I love the game, but I prefer playing it fast. I don't think much about my moves, and I like to challenge the other player to do the same. "Just play," I tell them. My few memorable moments include when Chris would beat me mercilessly on the chess set I bought with grandma's Christmas money; or the time James almost beat Matt in 4 moves. I love watching people play on the streets, especially when they have a timer. I'll never forget the guy who stood up from his chair, knowing he had lost, even though it was several moves away.

What makes that game best is when you can see ahead of the next move.

"It's twelve moves away, but it's there. You've got him."

I think of these characters in the show Lost and I think about the different moves that brought them to the island. Beyond that, their life experiences cause them to make the decisions they do. Most of them are ridden with guilt, even more of them have trust issues. They interact with each other (and the "Others") in pretty foolish ways.

There are times we ask God for things because we think it's a great next move, but we haven't looked much beyond that. In many cases, if God were to give us what we ask, someone else gets hurt. Tolstoy wrote a short story about a woman who was angry because God took away her child. She was immediately given a glimpse of what his life would have been like, and she realizes that the world was saved by his death. That he was saved too, by getting to die in his innocence.

I thank God that He doesn't listen to me very often when it comes to the things I want. Nonetheless, it is still difficult to discern what I'm supposed to ask for. What exactly is my life supposed to look like, then?

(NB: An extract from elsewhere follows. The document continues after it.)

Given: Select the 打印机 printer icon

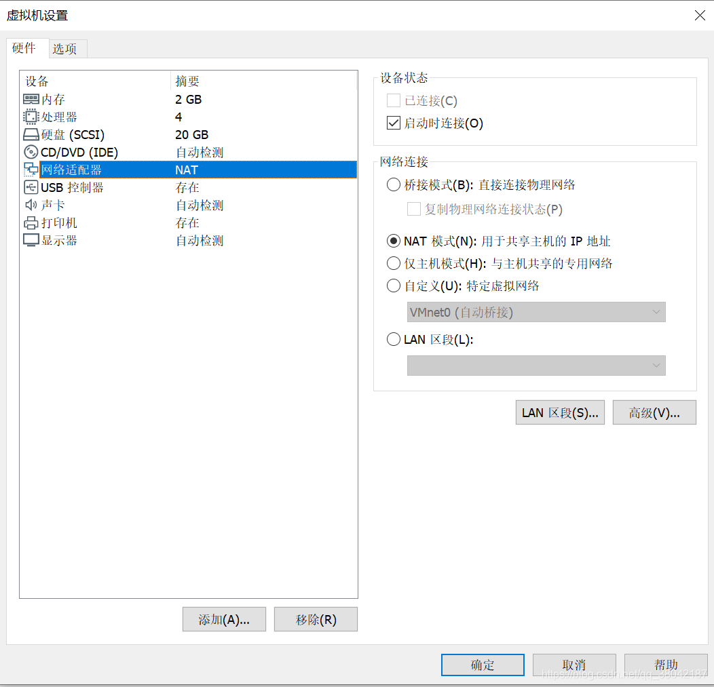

Maybe that's what Sarah was thinking when she offered Hagar to her husband.

It's scary to think of the consequences, when everything is said and done. To look back and see, "Oh, that's what brought me here."

I play chess rather quickly, but I hate living life that way. If I don't stop to think what I've done, or what I'm doing, I might turn into something ugly and/or foolish. Perhaps having begun Out of the Silent Planet by C.S. Lewis also makes me think this way. I don't want to be so far gone that there is no hope in turning back.

On the one hand, I think God's grace is bigger than that and that there is always hope. But on the other, it's so hard to watch, metaphorically speaking, dogs returning to their own vomit. To know that I too, am just one or two decisions away from destroying myself. Praise God for being ever-present. I pray I keep listening, keep wanting to listen. Oh to have the patience to see the twelve moves played out!